Many changes will happen with implications that go far beyond the convenience of placing orders by voice commands.

Some of the changes will happen at the retail store level. For example, simple beacon-activated microphones will allow retail store employees and even customers to re-order missing products just by speaking out loud. Capturing these demand signals earlier than highly structured and cyclical (daily, weekly) ordering systems, gives producers valuable insight into demand profiles to which they can tailor their supply operations.

In addition, enabling customers to signal missing items in the store could help to solve the Phantom Inventory problem, where retail inventory systems mistakenly show that items are available on the shelf that are, in fact, missing. This a major issue for retailers since it leads to lost sales.

Outside of the store, conversational commerce is changing the way consumers interact with online retailers and hence the supply chains that support their operations.

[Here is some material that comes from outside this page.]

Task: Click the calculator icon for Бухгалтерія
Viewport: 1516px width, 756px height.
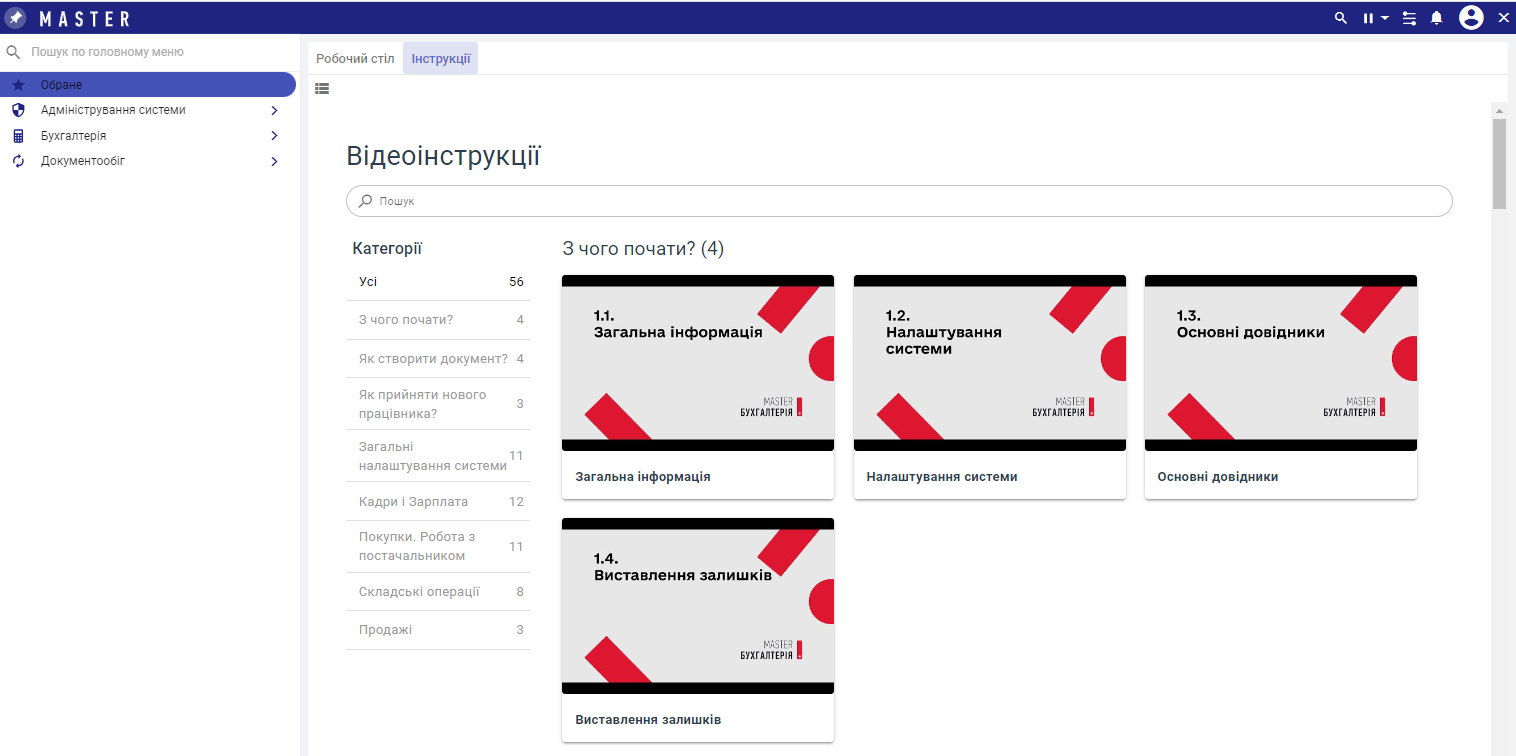Action: 18,136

The rapid growth in audio digital assistants could

 change the way customers interact with supply chains


Routine updates on the status of purchases are now part of conversational commerce. Buyers can interrogate voice assistants for order information such as delivery times.

A more futuristic consumer-centric application – but one that may not be far away – is wiring voice devices with Internet of Things sensors to deliver product recommendations or special offers and collect valuable information on product demand. Imagine a consumer conversing with a digital assistant about a jacket she wants to buy. The camera on her smartphone conveys images of the jacket she is wearing. The image combined with other relevant data enables the retailer to make product recommendations and to refine demand forecasts for the garment.

Voice technology can enable real time truck/conveyance re-routing. This is already possible, even if only rudimentarily, with a simple Alexa app on the new Garmin Speak device. Important milestones in the supply chain such as the completion of loading or delivering a shipment could be communicated verbally into devices, providing a richer description of these milestones.

Much of the technology required to perform the tasks described is in place. For example, Google translate which converts real-time traffic signs into different languages or the high-resolution camera on Apple’s iPhone X that records extremely detailed images and 4k videos, even when pictures are taken with an unsteady hand.

More possibilities will become available as the technology and business process innovation advance.

Future systems could gauge customers’ moods and propensity to buy by analyzing voice patterns. Such data would enrich analyses of product demand patterns and demand forecasts.

There are issues that need to be researched further. Speech recognition is far from perfect and natural language processing still creates too many ambiguities for artificial intelligence solutions. It’s difficult for machines to pin down the meaning of indistinct terms such as “cheap,” and they’re not as good as humans at tuning out background noise, a problem in settings such as a factory floor or a heavily trafficked road.

Still, as conversational commerce becomes embedded into company operations, it has the potential to bring supply chains closer to customers, employees and senior management.

This post is based on an article written by Brian Subirana, Director of the MIT Auto-ID Laboratory, Sanjay Sarma, Vice President of Open Learning at MIT, Jim Rice, Deputy Director of the MIT Center for Transportation & Logistics, and Ken Cottrill, Global Communications Consultant at the MIT Center for Transportation & Logistics, and published in Sloan Management Review’s Frontiers blog site.